# Problem to work on
Repeat the stretch of entries below from the line with "Click the TENT LAUNDRY title" through the line with "This screenshot has width=834, height=1456.". Include both ends and add nothing.

# Supplied information
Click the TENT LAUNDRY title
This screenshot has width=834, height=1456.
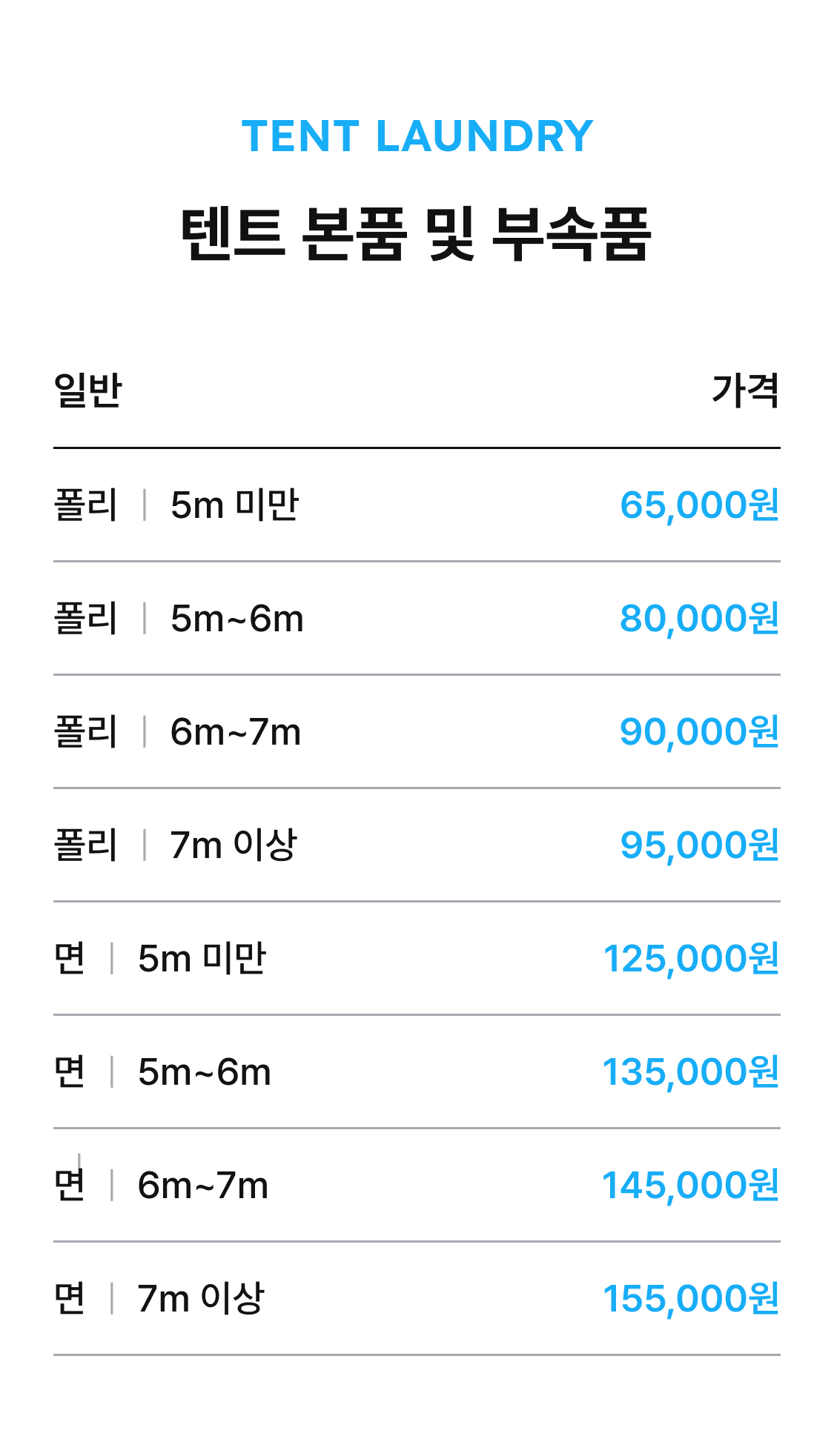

==

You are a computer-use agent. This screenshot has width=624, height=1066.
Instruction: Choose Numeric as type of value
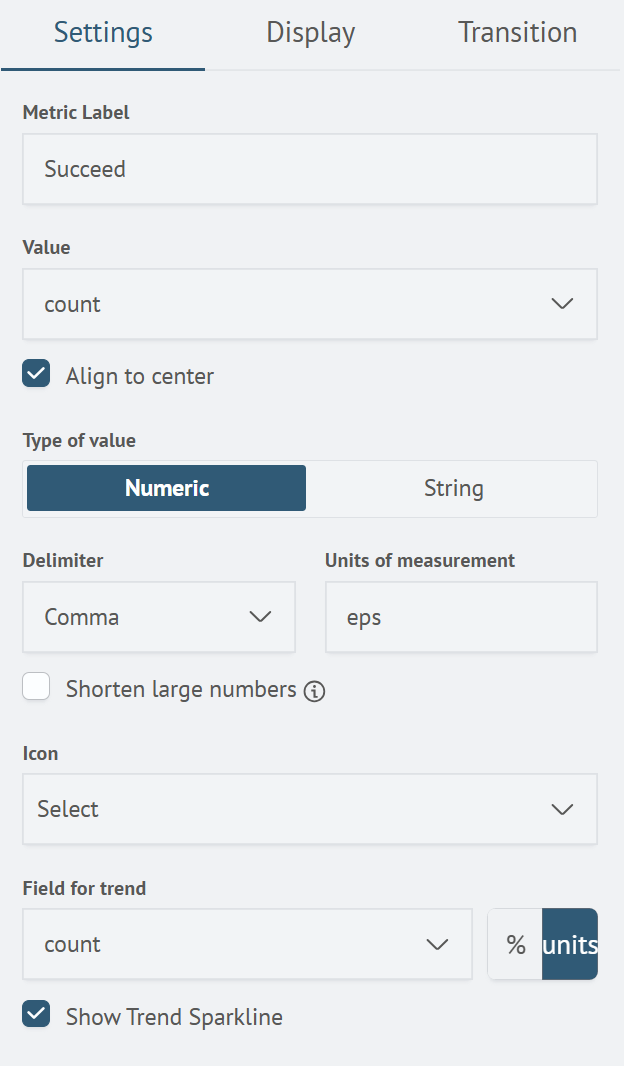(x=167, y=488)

# Result of the task
Click the TENT LAUNDRY title
This screenshot has width=834, height=1456.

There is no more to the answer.